■ ACTION ITEM
Copy all lines holding the word "This" from the entries.

■ STUDY MATERIAL
= = = =
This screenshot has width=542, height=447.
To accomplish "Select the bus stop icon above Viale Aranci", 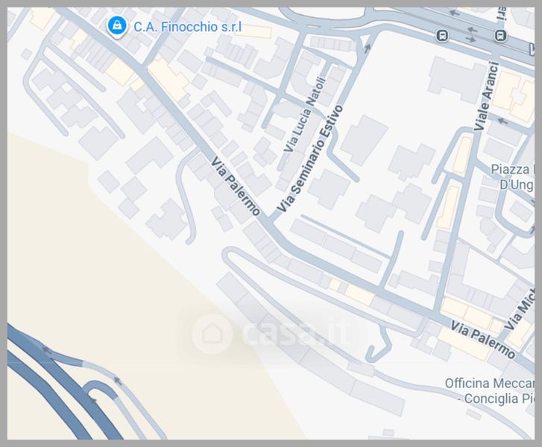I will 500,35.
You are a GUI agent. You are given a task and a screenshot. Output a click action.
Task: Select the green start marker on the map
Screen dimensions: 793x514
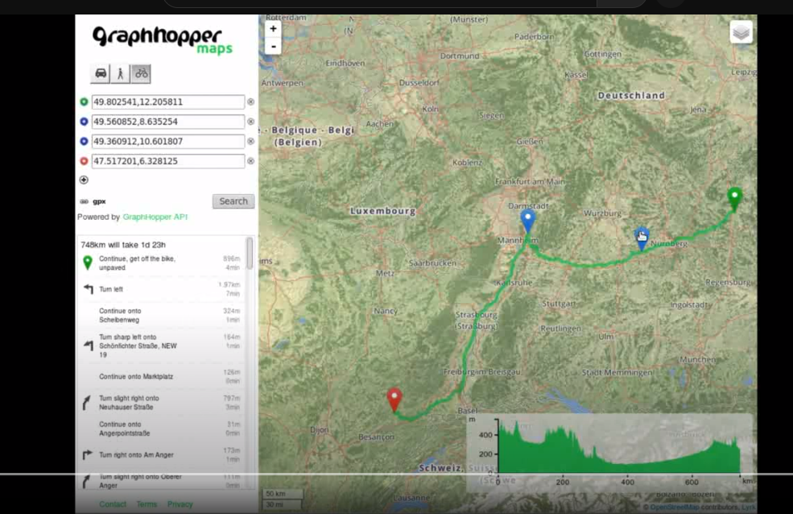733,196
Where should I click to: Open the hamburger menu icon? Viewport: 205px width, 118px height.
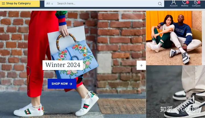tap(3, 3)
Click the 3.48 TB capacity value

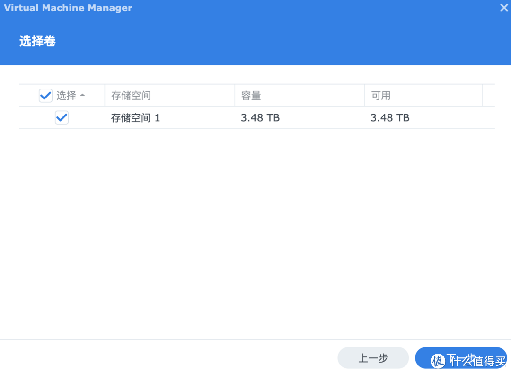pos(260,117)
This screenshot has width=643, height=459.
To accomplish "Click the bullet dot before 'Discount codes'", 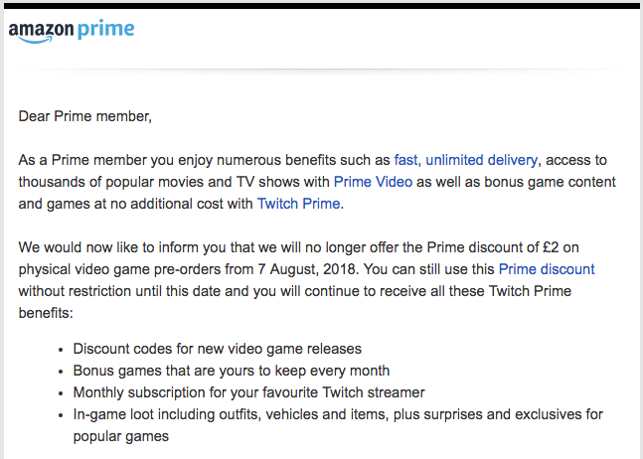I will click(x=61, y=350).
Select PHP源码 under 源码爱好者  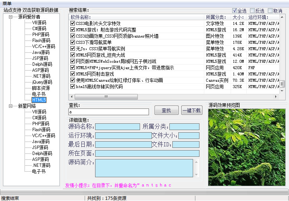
= = = =
■ SOLUTION BELOW
This screenshot has width=542, height=447.
This screenshot has width=643, height=459.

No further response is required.